The concern is that treatment might be withheld because patients are perceived as being difficult. Hebert and Weingarten, in their analysis of the ethics of forced feeding in anorexia nervosa7, worry “that an analysis of futility that uses only abstractions such as benefits and burden may simply be a post-facto rationalization of the strong negative feelings such patients evoke in others.”
If the patient with anorexia nervosa is deemed incompetent, then is it up to the parents and physicians—who are likely mentally exhausted from years of treatment—to decide? If, on the other hand, the patient is deemed competent, but not suicidal—with no intention to die, but no ability to do what’s necessary to survive—do we grant the patient ability to refuse food when food refusal is at the very heart of this disorder?
Appelbaum and Rumpf, in their paper titled Civil Commitment to the Anorexic Patient8 write that “denial is such an integral part of the disorder, even many anorexics who can recite lists of adverse outcomes associated with their disorders are, at the same time, quite sure that none of these events will ever happen to them. Although these patients are not globally incompetent, they may well be incompetent to make decisions about providing themselves with basic sustenance or obtaining medical care.” Is this letting anorexia win or is it acknowledging that this deadly illness is often intractable?
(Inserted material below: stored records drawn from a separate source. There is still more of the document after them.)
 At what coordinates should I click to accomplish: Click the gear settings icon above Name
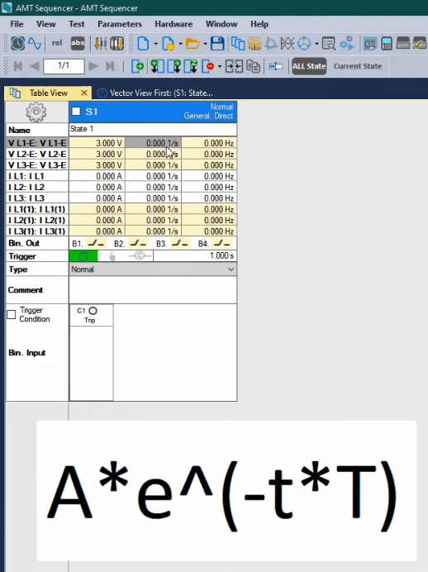(x=36, y=112)
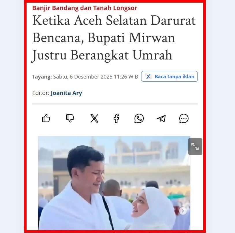235x233 pixels.
Task: Click the thumbs-up like icon
Action: [x=46, y=118]
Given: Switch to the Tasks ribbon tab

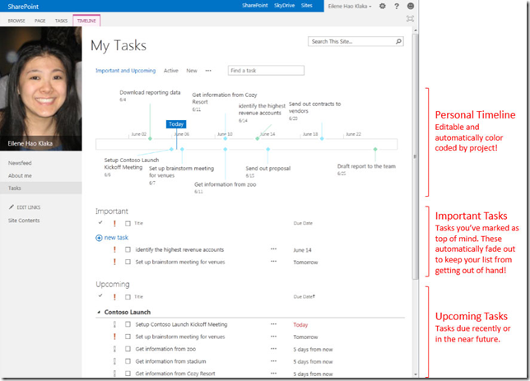Looking at the screenshot, I should tap(61, 18).
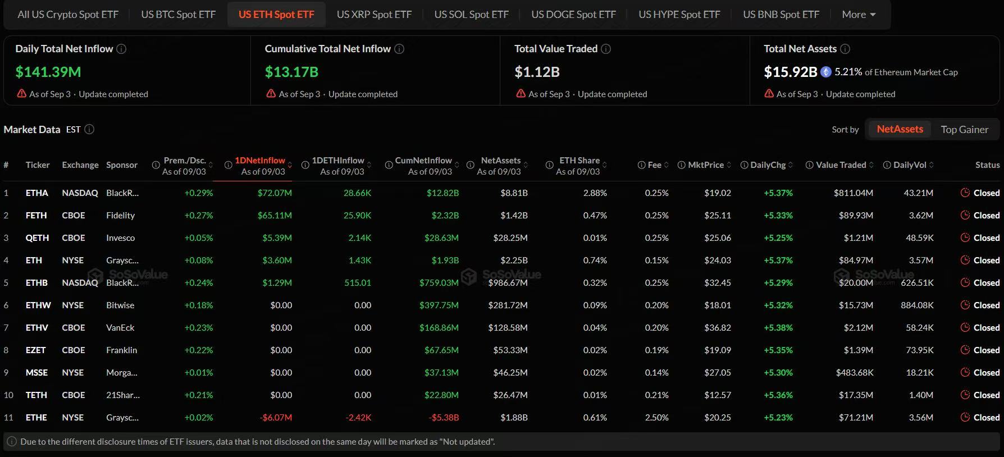Switch sorting to Top Gainer

[964, 129]
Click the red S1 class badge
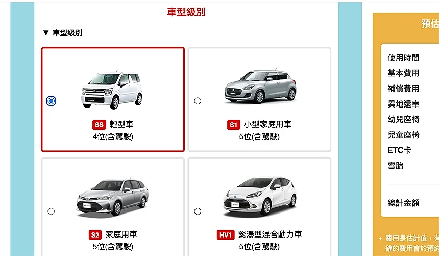The image size is (439, 256). (233, 124)
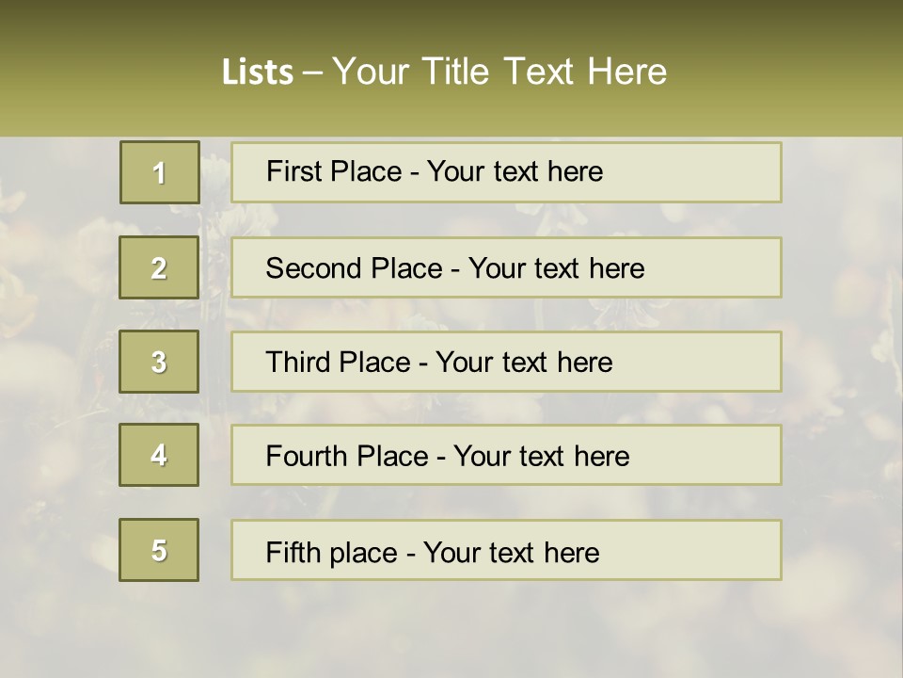Select the number 4 box
The image size is (903, 678).
point(159,455)
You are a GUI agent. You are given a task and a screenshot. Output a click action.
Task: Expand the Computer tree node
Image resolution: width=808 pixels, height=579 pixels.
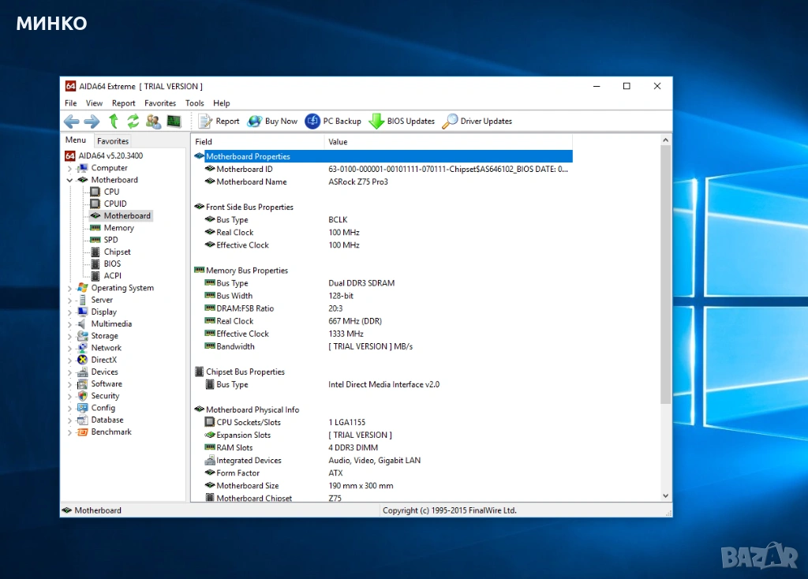(x=69, y=168)
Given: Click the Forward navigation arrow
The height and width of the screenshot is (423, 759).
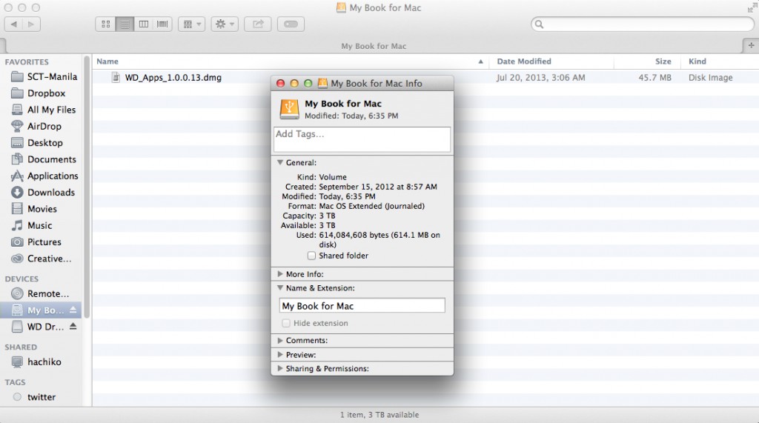Looking at the screenshot, I should click(31, 24).
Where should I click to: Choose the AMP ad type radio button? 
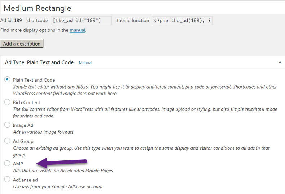coord(7,163)
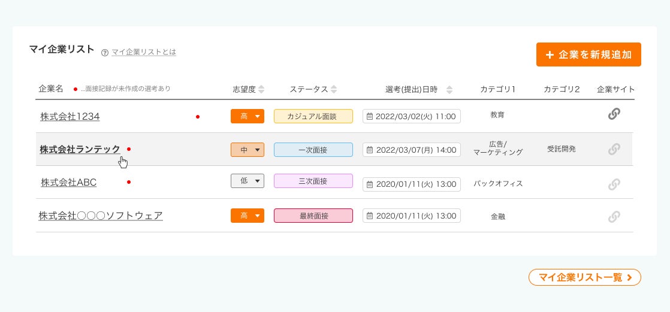Image resolution: width=670 pixels, height=312 pixels.
Task: Sort by 選考(提出)日時 column arrows
Action: [449, 90]
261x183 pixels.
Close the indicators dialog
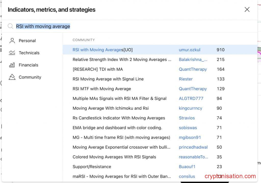click(247, 10)
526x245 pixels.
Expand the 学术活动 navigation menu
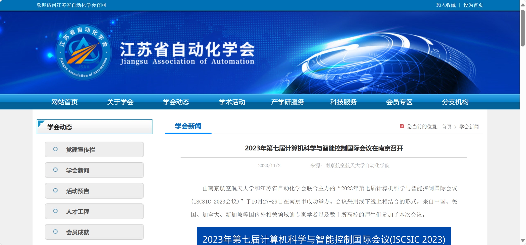(x=232, y=102)
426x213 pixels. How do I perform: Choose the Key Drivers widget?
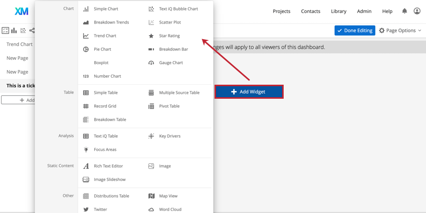coord(169,136)
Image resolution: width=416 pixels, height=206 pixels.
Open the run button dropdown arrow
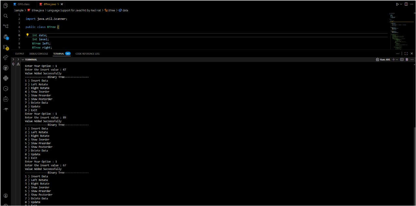pos(401,4)

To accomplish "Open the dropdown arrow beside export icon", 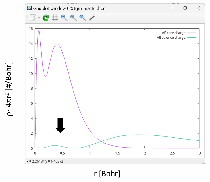I will pos(39,18).
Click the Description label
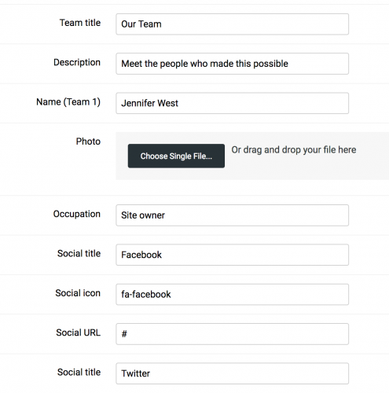This screenshot has width=389, height=393. (77, 62)
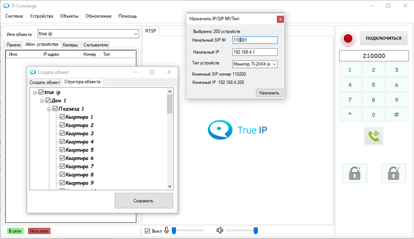Screen dimensions: 414x239
Task: Click the Назначить button
Action: click(269, 93)
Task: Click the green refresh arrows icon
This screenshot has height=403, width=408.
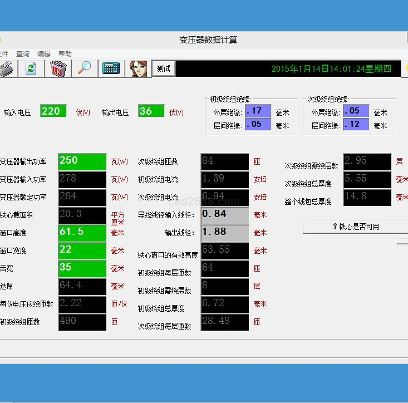Action: pyautogui.click(x=31, y=68)
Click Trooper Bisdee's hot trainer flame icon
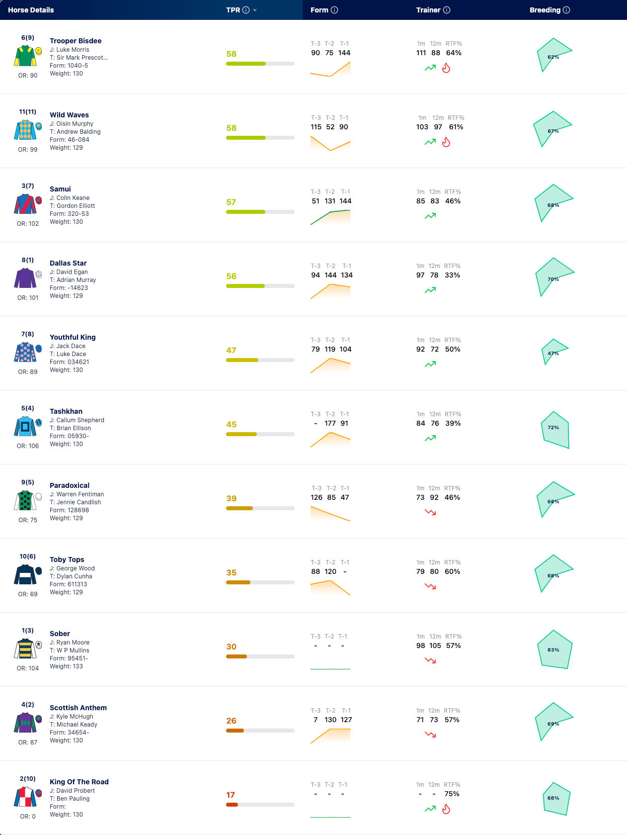Viewport: 627px width, 835px height. (x=446, y=68)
For many of these cases perhaps it is too late. But one thing is clear: in all of these cases, those in charge of treatment (or financing treatment) have failed; even just by letting their patient’s disorder get this far. To deny someone treatment—as many insurance companies do—is to fail patients; to discharge patients when they are not ready because treating them is too hard, is to fail patients. To belittle, dismiss and minimize the grave nature of this illness is to fail these patients.
Inability to eat enough to maintain a healthy weight is at the center of this disorder and allowing patients to refuse food under the guise of autonomy is admitting the illness won.
We can do better. We have to. We need to provide better treatment—and provide it early on, before eating disorder behaviours become engrained. We need to educate health care professionals, medical students, families and partners about this disorder, because recovery is possible and death is preventable.
References
- Smink, R.E.F., van Hoeken, D. and Hoek, W.H. (2012). Epidemiology of Eating Disorders: Incidence, Prevalence and Mortality Rates. Curr Psychiatry Rep 14(4): 406-414.
- Anorexic medical student should be fed against her will, judge rules. (2012, June 15). Telegraph. Available online: http://www.telegraph.co.uk/health/healthnews/9334118/Anorexic-medical-student-should-be-fed-against-her-will-judge-rules.html
- Anorexic woman not be force-fed, judge rules. (2012, August 24). BBC News UK. Available online: http://www.bbc.co.uk/news/uk-19369239
- Donnelly, L. (2012, August 5). Anorexia: ‘You can’t force me to live’. Telegraph. Available online: http://www.telegraph.co.uk/health/healthnews/9451734/Anorexia-You-cant-force-me-to-live.html
- Thompson-Brenner, H., Satir, D.A., Franko, D.L. and Herzog, D.B. (2012). Clinician reactions to patients with eating disorders: a review of the literature. 63(1):73-8.
- Treasure, J., Murphy, T., Szumkler, G., Todd, G., Gavan, K., and Joyce, J. (2001). The experience of caregiving for severe mental illness: a comparison between anorexia nervosa and psychosis. Soc Psychiatry PsychiatrEpidemiol36(7):343-347.
- Hébert, P.C. and Weingarten, M.A. (1991). The ethics of forced feeding in anorexia nervosa. CMAJ 144(2):141-144.
- Appelbaum, P.S. and Rumpf, T. (1998). Civil commitment of the anorexic patient. Gen Hosp Psychiatry 20(4):225-230.